**Text segment**.
A Smarter Way To Monitor Tiny BrainZ
Last year, Children’s Health Foundation asked the community to support the purchase of an important piece of equipment for the Neonatal Intensive Care Unit (NICU) at Children’s Hospital, London Health Sciences Centre – a BrainZ monitor. In April 2018, a brand new, upgraded BrainZ monitor arrived in the NICU thanks to the generosity of the Air Canada Foundation.
We sat down with Dr. Henry Roukema to learn more about the BrainZ monitor and why it is so vital for babies in critical care.
What is a BrainZ monitor?
The BrainZ monitor tracks electrical brain wave activity in a simplified way. Done at the bedside on a continuous basis, the BrainZ monitors brain waves of high risk babies to look for abnormalities that need treatment, such as seizures.
How is the BrainZ monitor used at Children’s Hospital?
The BrainZ monitor is used in babies with suspected abnormal brain activity, such as those with low or high muscle tone, abnormal level of consciousness or suspected seizures. The monitor gives us a summary of the baby’s brain wave activity and provides us with information to guide our treatment. Having the monitor at the bedside helps us to give treatment (such as seizure medication) quickly and access real-time information about the effectiveness.
Why is the BrainZ monitor so important?
The BrainZ monitor fills a gap in the monitoring capabilities in the NICU. Without the BrainZ, the only way to monitor a baby’s brain waves was with a complicated 12 lead Electroencephalograph (EEG), which is difficult to interpret and not practical for continuous use.

**Extracted information**.
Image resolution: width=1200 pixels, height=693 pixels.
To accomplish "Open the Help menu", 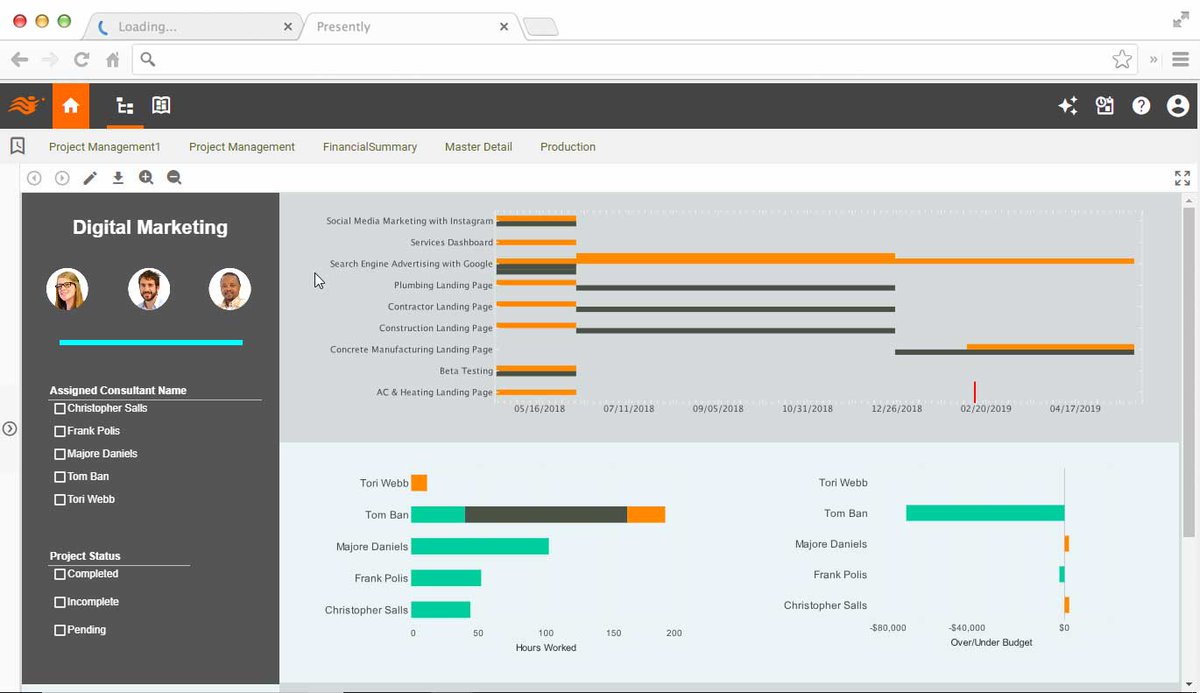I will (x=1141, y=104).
...
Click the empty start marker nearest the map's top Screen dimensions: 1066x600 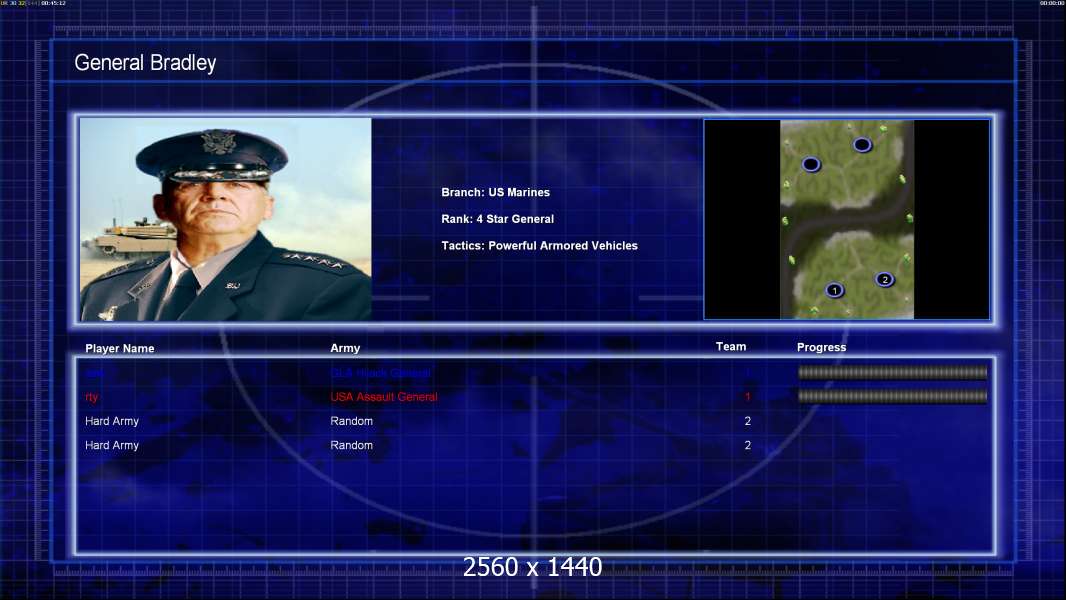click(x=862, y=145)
---
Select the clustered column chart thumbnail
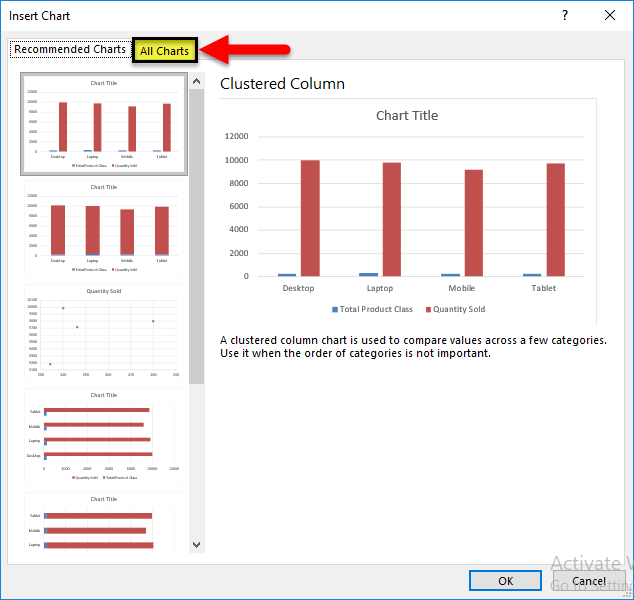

**What is being asked**.
Copy the stretch of the BrainZ monitor text from "How is the BrainZ" through "about the effectiveness.". These entries are not needed for the work that follows.

**Response to this exercise**.
How is the BrainZ monitor used at Children’s Hospital?
The BrainZ monitor is used in babies with suspected abnormal brain activity, such as those with low or high muscle tone, abnormal level of consciousness or suspected seizures. The monitor gives us a summary of the baby’s brain wave activity and provides us with information to guide our treatment. Having the monitor at the bedside helps us to give treatment (such as seizure medication) quickly and access real-time information about the effectiveness.